WORK INSTRUCTION: Pictures excluded, please retype exactly the lines from the start of the data through the line that contains "Task: Cancel the Composer installation", both ends kept, and nothing beyond them.

RECORD EXCERPTS:
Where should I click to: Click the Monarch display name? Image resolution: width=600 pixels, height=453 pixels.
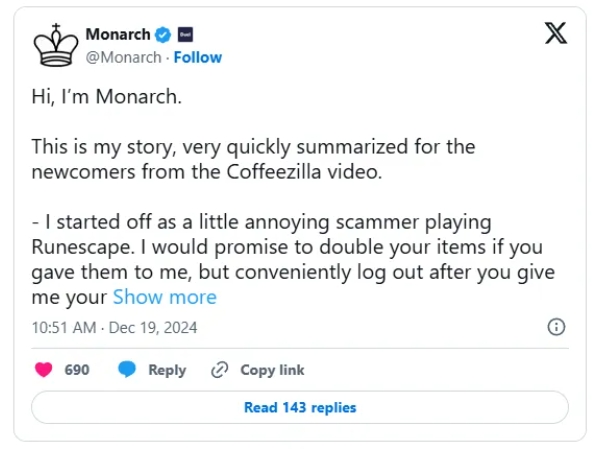(x=117, y=35)
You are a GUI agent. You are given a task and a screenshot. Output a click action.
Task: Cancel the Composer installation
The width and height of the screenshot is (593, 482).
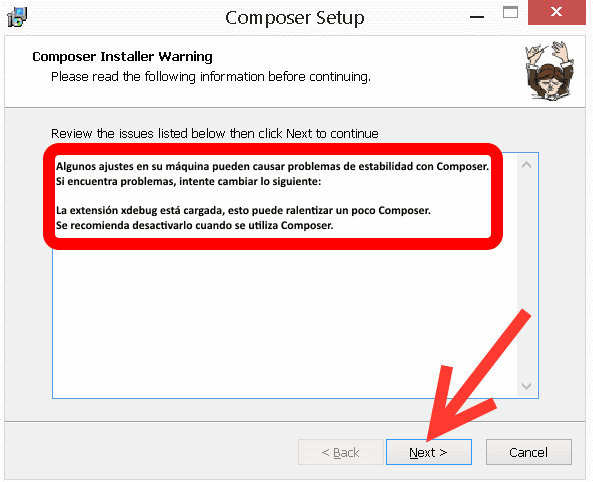(x=528, y=452)
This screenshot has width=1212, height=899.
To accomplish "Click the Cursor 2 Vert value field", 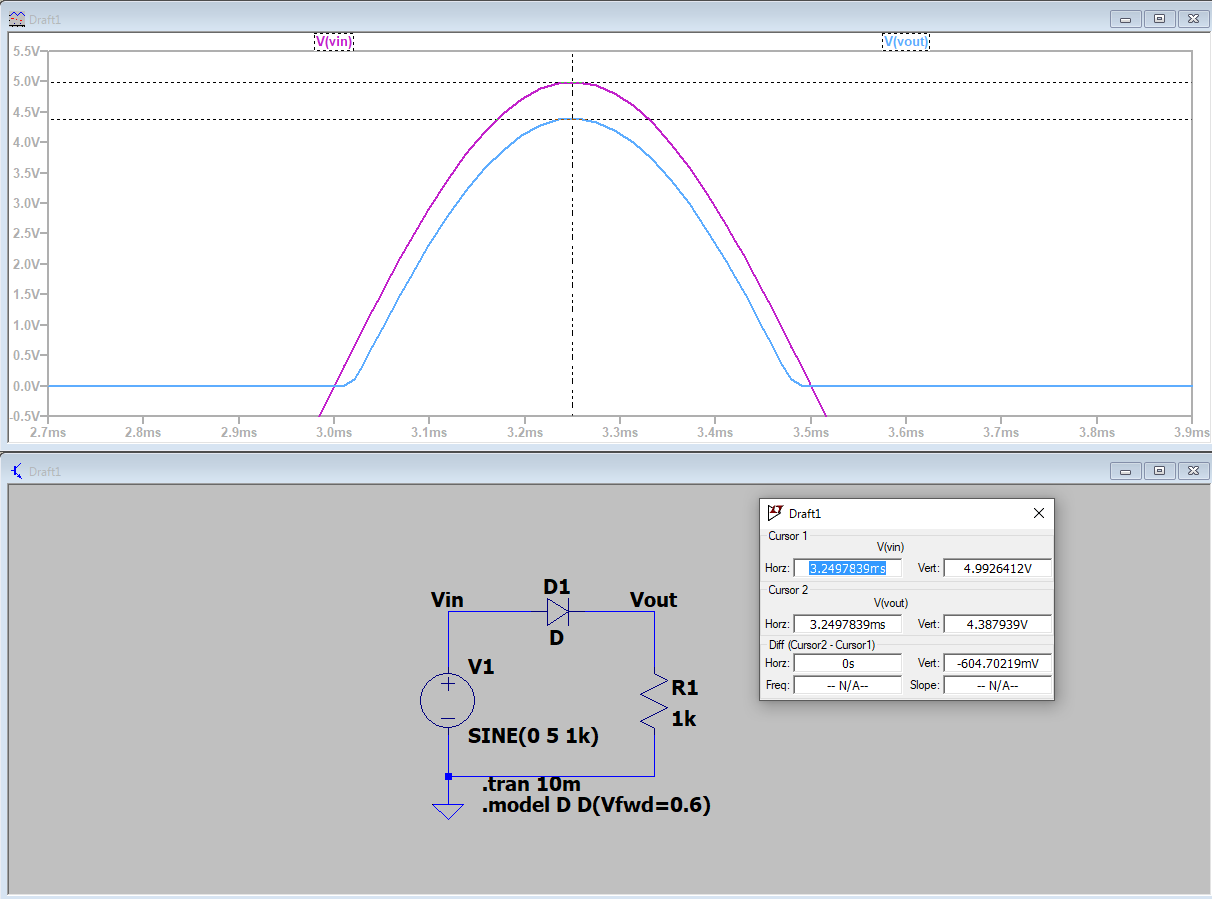I will click(997, 624).
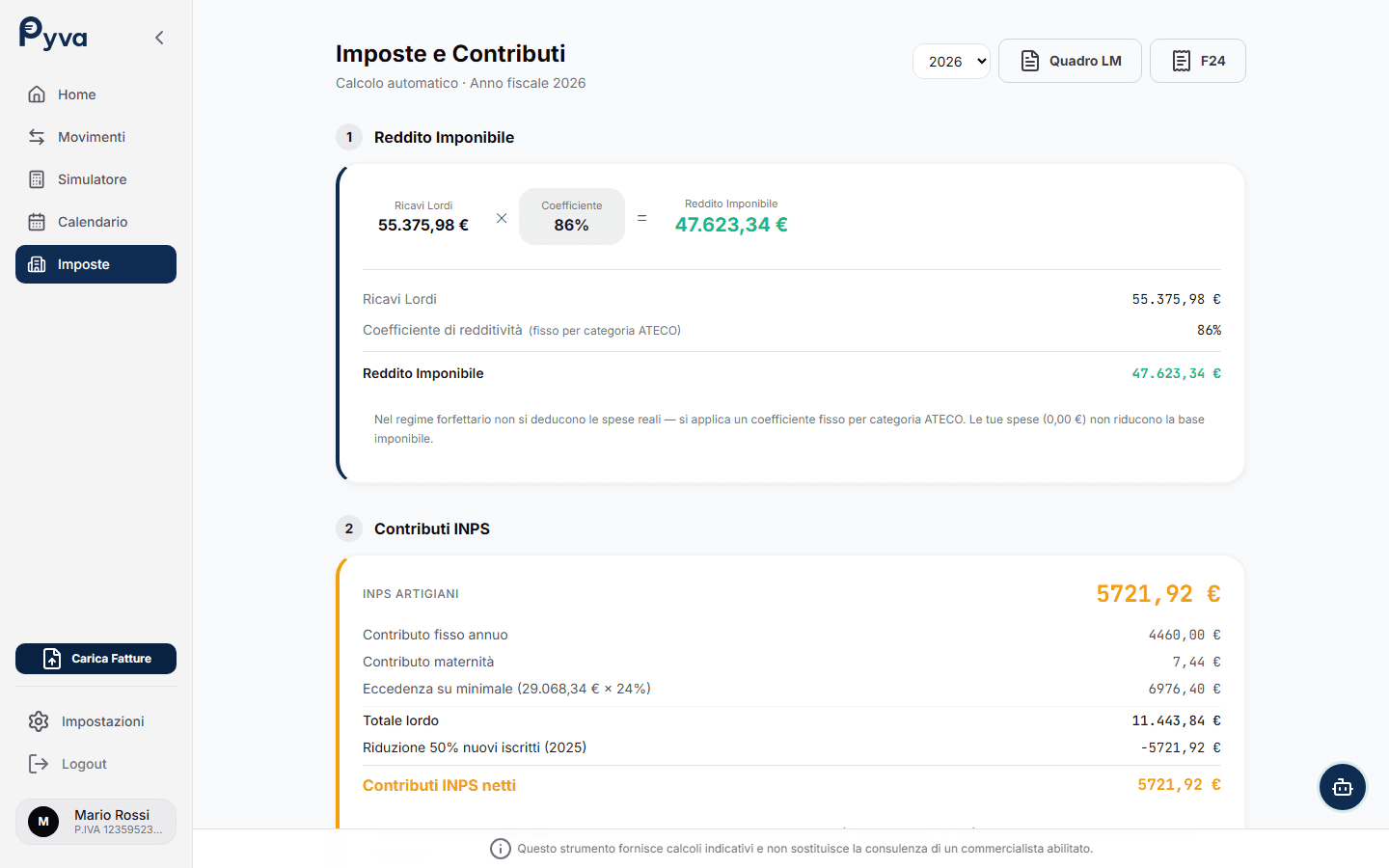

EXERCISE RESPONSE:
Where should I click to: Click the Monarch display name? Image resolution: width=600 pixels, height=453 pixels.
(x=117, y=35)
You are a GUI agent. You are given a task and a screenshot. Output a click action.
Task: Cancel the Composer installation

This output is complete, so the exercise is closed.